> _RECORD EXTRACTS_
--------------------------------
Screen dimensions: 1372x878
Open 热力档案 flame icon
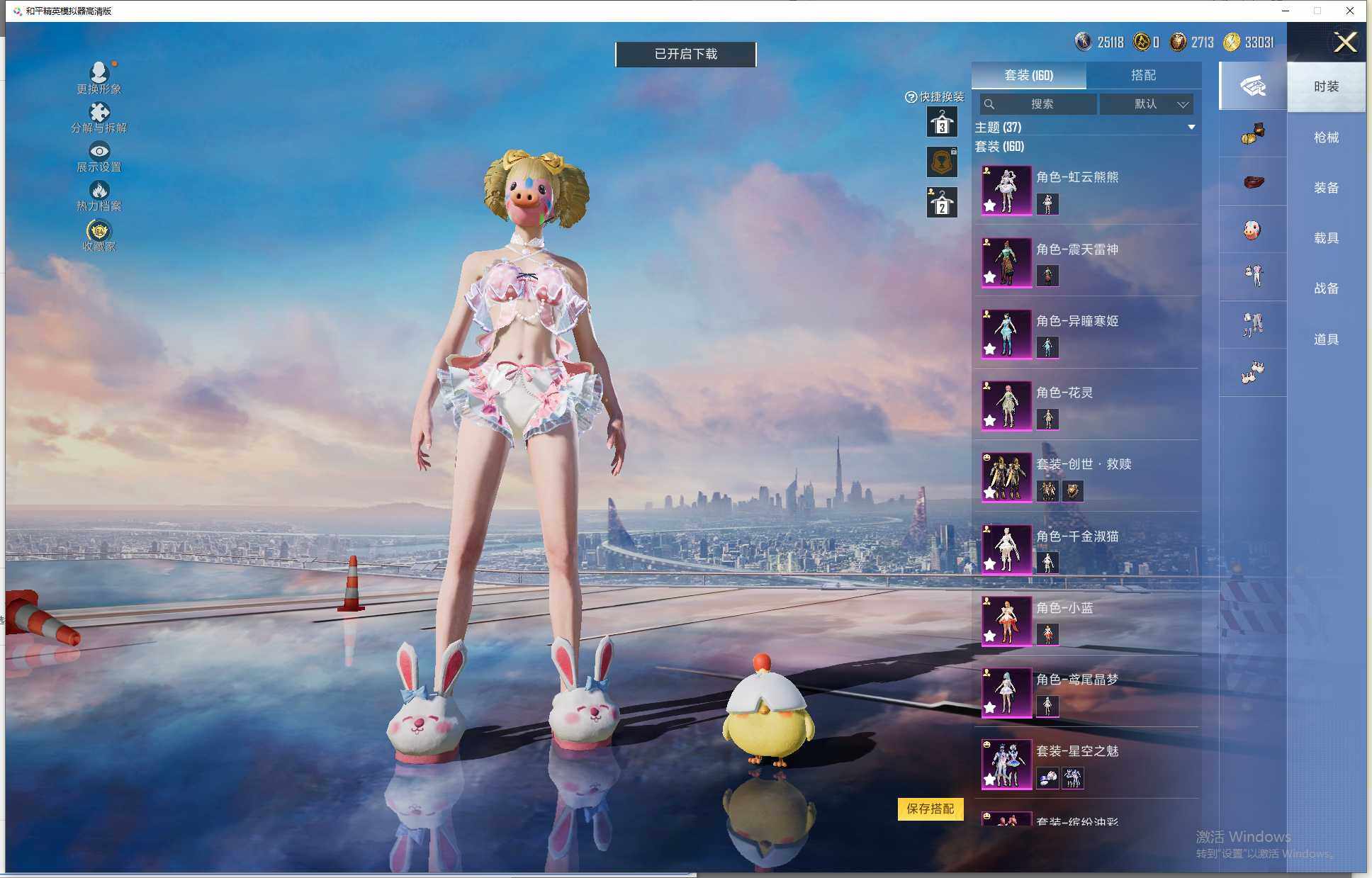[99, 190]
--------------------------------
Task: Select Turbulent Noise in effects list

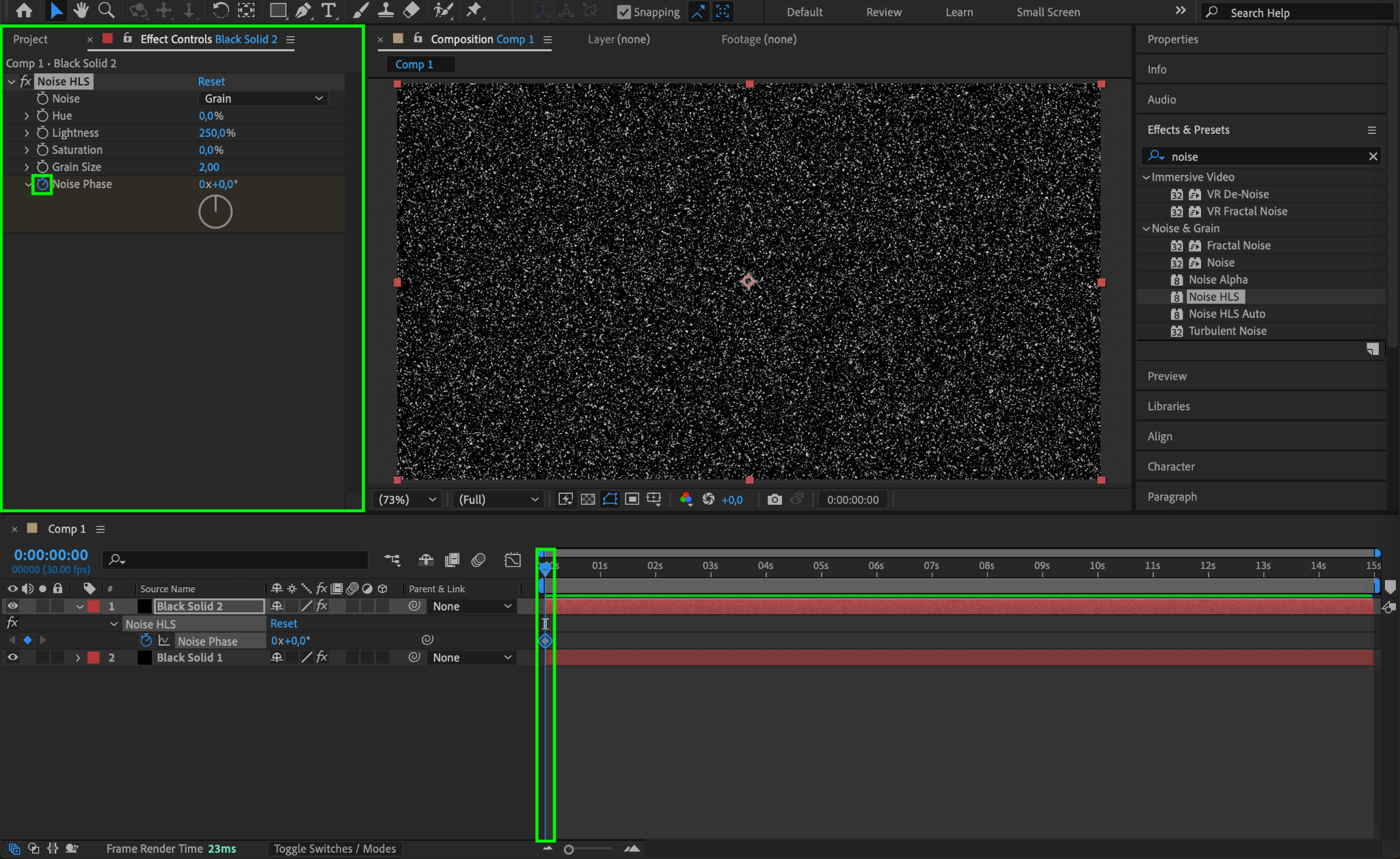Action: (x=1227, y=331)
--------------------------------
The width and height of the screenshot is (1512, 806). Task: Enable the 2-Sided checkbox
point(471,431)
--------------------------------
> _WHAT THIS TASK INVOLVES_
Revise the records from the line with "The width and" to the line with "point(471,431)", replacing "checkbox" with "toggle" and leaving everything else as it is.

> _SOLUTION FOR THIS EXERCISE_
The width and height of the screenshot is (1512, 806). Task: Enable the 2-Sided toggle
point(471,431)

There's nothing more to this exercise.